-- Provided records follows --

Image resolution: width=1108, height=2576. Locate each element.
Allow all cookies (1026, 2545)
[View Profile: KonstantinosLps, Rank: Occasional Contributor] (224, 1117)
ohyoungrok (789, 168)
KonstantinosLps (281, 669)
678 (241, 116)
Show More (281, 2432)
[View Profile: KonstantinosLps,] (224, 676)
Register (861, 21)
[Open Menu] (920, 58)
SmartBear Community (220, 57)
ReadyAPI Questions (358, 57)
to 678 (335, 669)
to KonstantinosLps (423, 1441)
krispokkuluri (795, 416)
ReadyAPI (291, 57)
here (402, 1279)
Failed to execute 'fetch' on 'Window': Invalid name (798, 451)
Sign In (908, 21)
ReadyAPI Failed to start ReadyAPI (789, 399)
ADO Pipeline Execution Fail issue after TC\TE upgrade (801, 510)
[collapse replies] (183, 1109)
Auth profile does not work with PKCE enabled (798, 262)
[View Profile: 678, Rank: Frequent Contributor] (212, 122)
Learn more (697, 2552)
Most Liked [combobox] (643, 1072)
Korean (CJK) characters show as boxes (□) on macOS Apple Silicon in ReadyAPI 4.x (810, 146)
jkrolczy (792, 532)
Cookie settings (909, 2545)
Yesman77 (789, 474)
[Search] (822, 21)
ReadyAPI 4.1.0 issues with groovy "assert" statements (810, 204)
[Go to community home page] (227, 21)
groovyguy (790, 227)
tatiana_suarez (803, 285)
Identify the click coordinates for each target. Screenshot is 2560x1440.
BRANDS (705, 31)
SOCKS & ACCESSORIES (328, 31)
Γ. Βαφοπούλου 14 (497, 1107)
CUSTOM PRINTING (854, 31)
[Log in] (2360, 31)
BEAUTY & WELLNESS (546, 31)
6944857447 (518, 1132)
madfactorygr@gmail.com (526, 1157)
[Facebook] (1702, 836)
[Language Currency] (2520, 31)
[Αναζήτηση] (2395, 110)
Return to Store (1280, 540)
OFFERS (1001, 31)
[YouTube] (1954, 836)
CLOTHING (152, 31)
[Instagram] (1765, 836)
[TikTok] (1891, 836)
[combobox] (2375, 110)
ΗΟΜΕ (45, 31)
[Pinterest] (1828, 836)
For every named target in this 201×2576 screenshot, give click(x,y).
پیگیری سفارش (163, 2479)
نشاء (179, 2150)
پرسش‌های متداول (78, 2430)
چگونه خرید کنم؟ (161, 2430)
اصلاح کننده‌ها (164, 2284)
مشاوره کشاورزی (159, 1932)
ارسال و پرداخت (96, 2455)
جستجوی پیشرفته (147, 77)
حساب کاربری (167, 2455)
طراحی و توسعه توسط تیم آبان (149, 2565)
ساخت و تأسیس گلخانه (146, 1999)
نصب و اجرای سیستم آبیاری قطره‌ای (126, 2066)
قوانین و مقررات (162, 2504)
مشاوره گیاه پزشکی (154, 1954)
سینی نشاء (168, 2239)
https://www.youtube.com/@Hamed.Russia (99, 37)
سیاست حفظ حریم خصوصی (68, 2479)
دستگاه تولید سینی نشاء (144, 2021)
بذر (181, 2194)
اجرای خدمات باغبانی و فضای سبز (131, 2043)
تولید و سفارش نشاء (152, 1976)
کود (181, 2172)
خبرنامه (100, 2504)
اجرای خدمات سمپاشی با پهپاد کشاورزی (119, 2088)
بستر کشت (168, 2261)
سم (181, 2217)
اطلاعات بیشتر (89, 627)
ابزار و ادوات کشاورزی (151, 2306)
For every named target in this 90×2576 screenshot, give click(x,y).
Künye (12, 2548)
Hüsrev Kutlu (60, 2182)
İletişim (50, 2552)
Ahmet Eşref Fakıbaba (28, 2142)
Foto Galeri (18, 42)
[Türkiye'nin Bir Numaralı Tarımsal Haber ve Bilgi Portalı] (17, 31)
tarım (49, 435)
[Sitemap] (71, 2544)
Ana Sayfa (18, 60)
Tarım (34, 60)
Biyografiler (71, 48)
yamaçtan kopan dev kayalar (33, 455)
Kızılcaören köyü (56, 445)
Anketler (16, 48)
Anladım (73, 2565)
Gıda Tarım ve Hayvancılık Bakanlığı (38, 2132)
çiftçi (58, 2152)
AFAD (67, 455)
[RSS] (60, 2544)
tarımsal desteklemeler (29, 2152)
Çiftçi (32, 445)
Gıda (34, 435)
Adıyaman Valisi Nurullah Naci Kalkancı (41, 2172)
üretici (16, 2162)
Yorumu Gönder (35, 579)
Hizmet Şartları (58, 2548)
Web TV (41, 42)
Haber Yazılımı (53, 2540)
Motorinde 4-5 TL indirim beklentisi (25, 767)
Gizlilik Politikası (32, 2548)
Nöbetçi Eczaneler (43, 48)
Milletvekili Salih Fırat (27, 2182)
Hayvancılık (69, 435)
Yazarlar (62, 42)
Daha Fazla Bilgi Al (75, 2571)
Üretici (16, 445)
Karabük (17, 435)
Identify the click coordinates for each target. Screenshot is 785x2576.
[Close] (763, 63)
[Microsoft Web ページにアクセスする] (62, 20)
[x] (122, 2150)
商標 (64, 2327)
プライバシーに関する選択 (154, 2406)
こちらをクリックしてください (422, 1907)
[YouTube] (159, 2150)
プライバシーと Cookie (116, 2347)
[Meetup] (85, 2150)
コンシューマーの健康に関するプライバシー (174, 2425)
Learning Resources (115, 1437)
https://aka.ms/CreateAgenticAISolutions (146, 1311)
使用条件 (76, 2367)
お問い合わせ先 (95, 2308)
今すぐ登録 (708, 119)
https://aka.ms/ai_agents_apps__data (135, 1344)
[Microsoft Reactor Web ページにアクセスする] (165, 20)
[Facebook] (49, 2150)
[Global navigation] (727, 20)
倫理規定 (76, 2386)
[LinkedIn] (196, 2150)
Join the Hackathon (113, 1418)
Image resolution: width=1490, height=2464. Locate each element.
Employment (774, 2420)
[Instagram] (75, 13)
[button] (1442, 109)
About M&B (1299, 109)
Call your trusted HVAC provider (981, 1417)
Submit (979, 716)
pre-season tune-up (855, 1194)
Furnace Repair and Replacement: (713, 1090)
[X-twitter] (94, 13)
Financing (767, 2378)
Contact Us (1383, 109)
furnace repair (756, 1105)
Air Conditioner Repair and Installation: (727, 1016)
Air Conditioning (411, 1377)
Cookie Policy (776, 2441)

-- Provided records concluded --

▸ **Task brief**
Word for word, write out all the lines shown above.

▸ **Reply to the exercise**
Image resolution: width=1108, height=2576. Locate each element.
Allow all cookies (1026, 2545)
[View Profile: KonstantinosLps, Rank: Occasional Contributor] (224, 1117)
ohyoungrok (789, 168)
KonstantinosLps (281, 669)
678 (241, 116)
Show More (281, 2432)
[View Profile: KonstantinosLps,] (224, 676)
Register (861, 21)
[Open Menu] (920, 58)
SmartBear Community (220, 57)
ReadyAPI Questions (358, 57)
to 678 (335, 669)
to KonstantinosLps (423, 1441)
krispokkuluri (795, 416)
ReadyAPI (291, 57)
here (402, 1279)
Failed to execute 'fetch' on 'Window': Invalid name (798, 451)
Sign In (908, 21)
ReadyAPI Failed to start ReadyAPI (789, 399)
ADO Pipeline Execution Fail issue after TC\TE upgrade (801, 510)
[collapse replies] (183, 1109)
Auth profile does not work with PKCE enabled (798, 262)
[View Profile: 678, Rank: Frequent Contributor] (212, 122)
Learn more (697, 2552)
Most Liked [combobox] (643, 1072)
Korean (CJK) characters show as boxes (□) on macOS Apple Silicon in ReadyAPI 4.x (810, 146)
jkrolczy (792, 532)
Cookie settings (909, 2545)
Yesman77 (789, 474)
[Search] (822, 21)
ReadyAPI 4.1.0 issues with groovy "assert" statements (810, 204)
[Go to community home page] (227, 21)
groovyguy (790, 227)
tatiana_suarez (803, 285)
Identify the click coordinates for each target. Screenshot is 2560x1440.
BRANDS (705, 31)
SOCKS & ACCESSORIES (328, 31)
Γ. Βαφοπούλου 14 (497, 1107)
CUSTOM PRINTING (854, 31)
[Log in] (2360, 31)
BEAUTY & WELLNESS (546, 31)
6944857447 (518, 1132)
madfactorygr@gmail.com (526, 1157)
[Facebook] (1702, 836)
[Language Currency] (2520, 31)
[Αναζήτηση] (2395, 110)
Return to Store (1280, 540)
OFFERS (1001, 31)
[YouTube] (1954, 836)
CLOTHING (152, 31)
[Instagram] (1765, 836)
[TikTok] (1891, 836)
[combobox] (2375, 110)
ΗΟΜΕ (45, 31)
[Pinterest] (1828, 836)
For every named target in this 201×2576 screenshot, give click(x,y).
پیگیری سفارش (163, 2479)
نشاء (179, 2150)
پرسش‌های متداول (78, 2430)
چگونه خرید کنم؟ (161, 2430)
اصلاح کننده‌ها (164, 2284)
مشاوره کشاورزی (159, 1932)
ارسال و پرداخت (96, 2455)
جستجوی پیشرفته (147, 77)
حساب کاربری (167, 2455)
طراحی و توسعه توسط تیم آبان (149, 2565)
ساخت و تأسیس گلخانه (146, 1999)
نصب و اجرای سیستم آبیاری قطره‌ای (126, 2066)
قوانین و مقررات (162, 2504)
مشاوره گیاه پزشکی (154, 1954)
سینی نشاء (168, 2239)
https://www.youtube.com/@Hamed.Russia (99, 37)
سیاست حفظ حریم خصوصی (68, 2479)
دستگاه تولید سینی نشاء (144, 2021)
بذر (181, 2194)
اجرای خدمات باغبانی و فضای سبز (131, 2043)
تولید و سفارش نشاء (152, 1976)
کود (181, 2172)
خبرنامه (100, 2504)
اجرای خدمات سمپاشی با پهپاد کشاورزی (119, 2088)
بستر کشت (168, 2261)
سم (181, 2217)
اطلاعات بیشتر (89, 627)
ابزار و ادوات کشاورزی (151, 2306)
For every named target in this 90×2576 screenshot, give click(x,y).
Künye (12, 2548)
Hüsrev Kutlu (60, 2182)
İletişim (50, 2552)
Ahmet Eşref Fakıbaba (28, 2142)
Foto Galeri (18, 42)
[Türkiye'nin Bir Numaralı Tarımsal Haber ve Bilgi Portalı] (17, 31)
tarım (49, 435)
[Sitemap] (71, 2544)
Ana Sayfa (18, 60)
Tarım (34, 60)
Biyografiler (71, 48)
yamaçtan kopan dev kayalar (33, 455)
Kızılcaören köyü (56, 445)
Anketler (16, 48)
Anladım (73, 2565)
Gıda Tarım ve Hayvancılık Bakanlığı (38, 2132)
çiftçi (58, 2152)
AFAD (67, 455)
[RSS] (60, 2544)
tarımsal desteklemeler (29, 2152)
Çiftçi (32, 445)
Gıda (34, 435)
Adıyaman Valisi Nurullah Naci Kalkancı (41, 2172)
üretici (16, 2162)
Yorumu Gönder (35, 579)
Hizmet Şartları (58, 2548)
Web TV (41, 42)
Haber Yazılımı (53, 2540)
Motorinde 4-5 TL indirim beklentisi (25, 767)
Gizlilik Politikası (32, 2548)
Nöbetçi Eczaneler (43, 48)
Milletvekili Salih Fırat (27, 2182)
Hayvancılık (69, 435)
Yazarlar (62, 42)
Daha Fazla Bilgi Al (75, 2571)
Üretici (16, 445)
Karabük (17, 435)
Identify the click coordinates for each target. Screenshot is 785x2576.
[Close] (763, 63)
[Microsoft Web ページにアクセスする] (62, 20)
[x] (122, 2150)
商標 (64, 2327)
プライバシーに関する選択 (154, 2406)
こちらをクリックしてください (422, 1907)
[YouTube] (159, 2150)
プライバシーと Cookie (116, 2347)
[Meetup] (85, 2150)
コンシューマーの健康に関するプライバシー (174, 2425)
Learning Resources (115, 1437)
https://aka.ms/CreateAgenticAISolutions (146, 1311)
使用条件 (76, 2367)
お問い合わせ先 (95, 2308)
今すぐ登録 (708, 119)
https://aka.ms/ai_agents_apps__data (135, 1344)
[Microsoft Reactor Web ページにアクセスする] (165, 20)
[Facebook] (49, 2150)
[Global navigation] (727, 20)
倫理規定 (76, 2386)
[LinkedIn] (196, 2150)
Join the Hackathon (113, 1418)
Image resolution: width=1490, height=2464. Locate each element.
Employment (774, 2420)
[Instagram] (75, 13)
[button] (1442, 109)
About M&B (1299, 109)
Call your trusted HVAC provider (981, 1417)
Submit (979, 716)
pre-season tune-up (855, 1194)
Furnace Repair and Replacement: (713, 1090)
[X-twitter] (94, 13)
Financing (767, 2378)
Contact Us (1383, 109)
furnace repair (756, 1105)
Air Conditioner Repair and Installation: (727, 1016)
Air Conditioning (411, 1377)
Cookie Policy (776, 2441)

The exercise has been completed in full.